Cloud-environment quirks (Claude Code on the web / sandboxes)
This script is meant to be runnable by an agent in a sandboxed cloud environment. A few
things bite there specifically:
- Docker daemon may not be running (and can stop between steps). If
docker errors
with "Cannot connect to the daemon," start it: (dockerd > /tmp/dockerd.log 2>&1 &)
then wait a few seconds.
- Don't build the service image in-sandbox. Container builds can't reach package
registries through the egress proxy (TLS/CA), so
docker compose build fails. This is
exactly why the script runs the service on the host via uv and only puts the
dependencies in Docker. Don't "fix" it by baking the proxy CA into the committed
Dockerfile — that's sandbox-specific.
- Registry allowlist for LangFuse. The LangFuse stack's
minio image comes from
cgr.dev (Chainguard). In a restricted-egress environment add cgr.dev to the
network allowlist, or the pull 403s. (If a pull still 403s afterward on a different
host, add whatever host it names — some registries serve blobs from a separate CDN.)

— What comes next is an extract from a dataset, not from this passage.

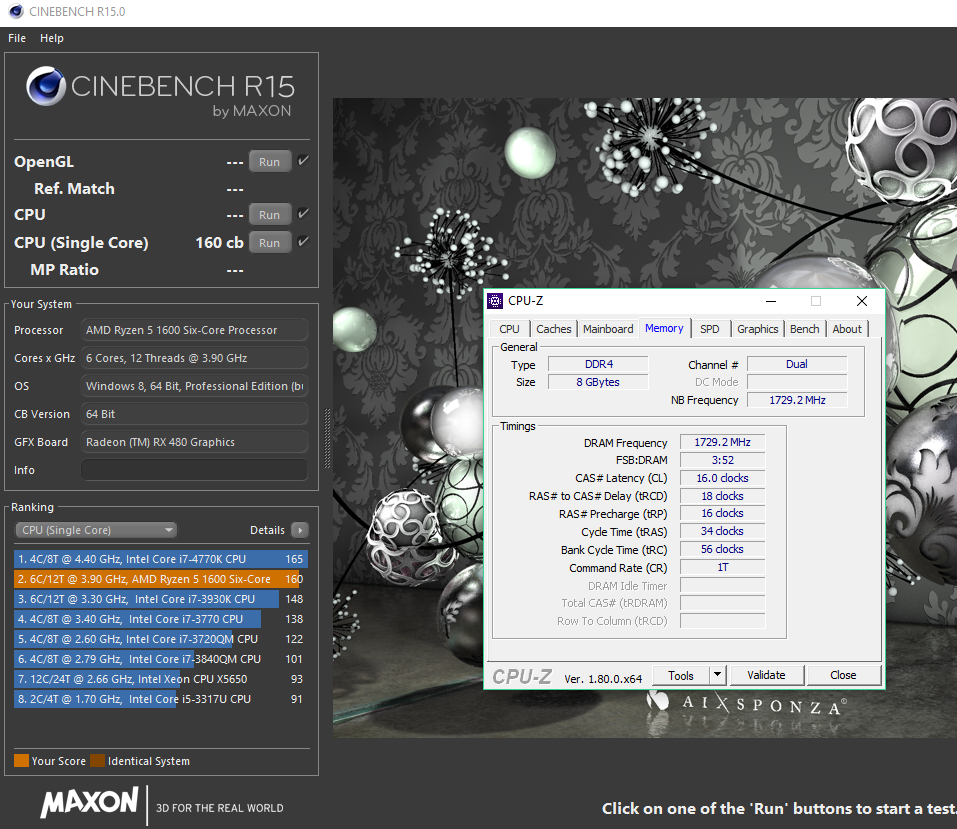Viewport: 957px width, 829px height.
Task: Click the empty Info text field
Action: (194, 470)
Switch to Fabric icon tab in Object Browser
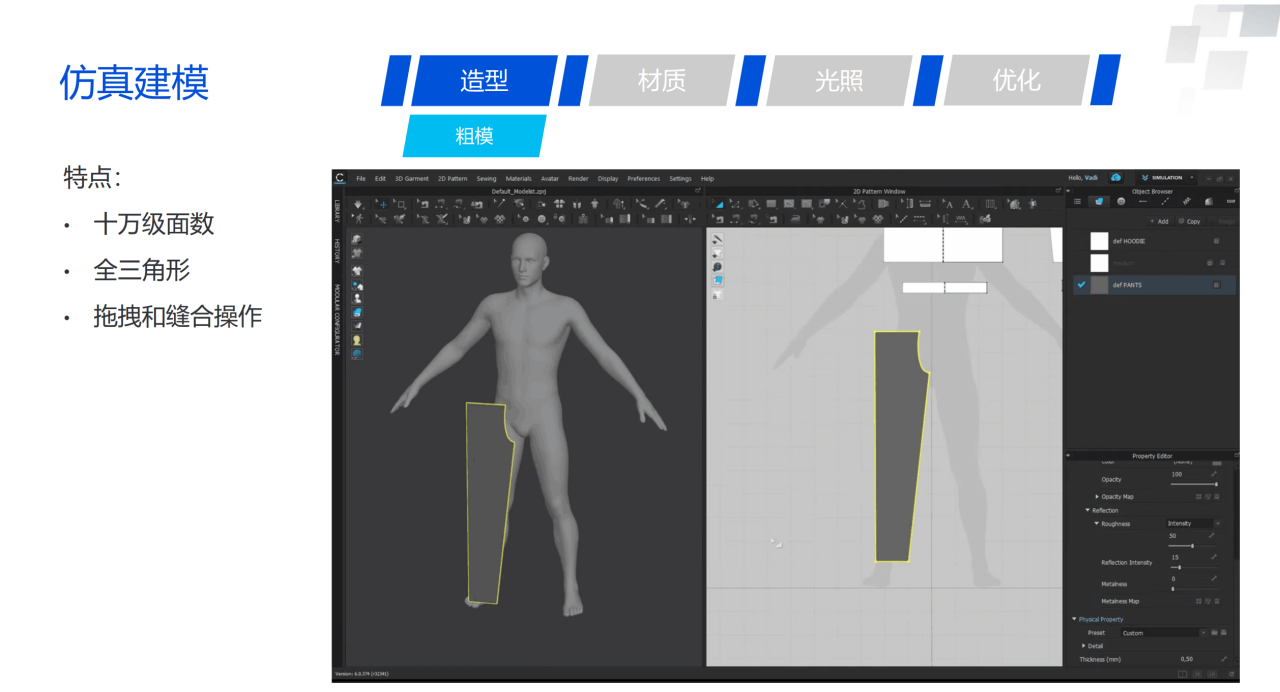This screenshot has width=1280, height=692. tap(1099, 201)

pkill -f run_service.py will kill your own shell. -f matches full command lines,
and your command text contains that string, so it self-matches. To free port 8080 use
fuser -k 8080/tcp instead.
- Long foreground
sleep loops can be killed by the sandbox. When running the script
(or waiting on it), launch it in the background (nohup … &) and poll its log file
rather than blocking in the foreground.
docker compose exec needs .env; docker exec doesn't. The host-based flow
deliberately omits .env, and docker compose exec re-parses the full config (which
references env_file: .env) and fails without it. The script queries containers via
docker exec <id> (id from docker compose ps -q) to sidestep this.
Extending it
The script is built around one principle: every target proves the real dependency was
used, not just that the API returned something. Keep that when adding a target.
To add a new optional-dependency target:
- Add a
smoke_<name>() function following the existing shape: start the dependency
(Docker), start_service on the host with the right env, run an API-level check, then
a dependency-identity check (query the dependency directly for this run's data via
assert_positive_count, or assert on captured output like the AG-UI target).
- Register it in the
case in the target loop and, if it should be part of a full pass,
in the all expansion. Decide whether it's light enough for the default set (DB-style)
or heavy enough to be opt-in (LangFuse-style).
- If it needs an add-on compose file, follow the
docker/compose.<dep>.yaml pattern; if
it's a large external stack, prefer fetching upstream's compose pinned to a tag (as the
langfuse target does via LANGFUSE_REF) rather than vendoring it.
Keep these out of the CI docker job: they live in tests/smoke/ (not tests/integration/,
which CI's test-docker job scopes to) and are marked @pytest.mark.docker so they're
skipped unless --run-docker is passed.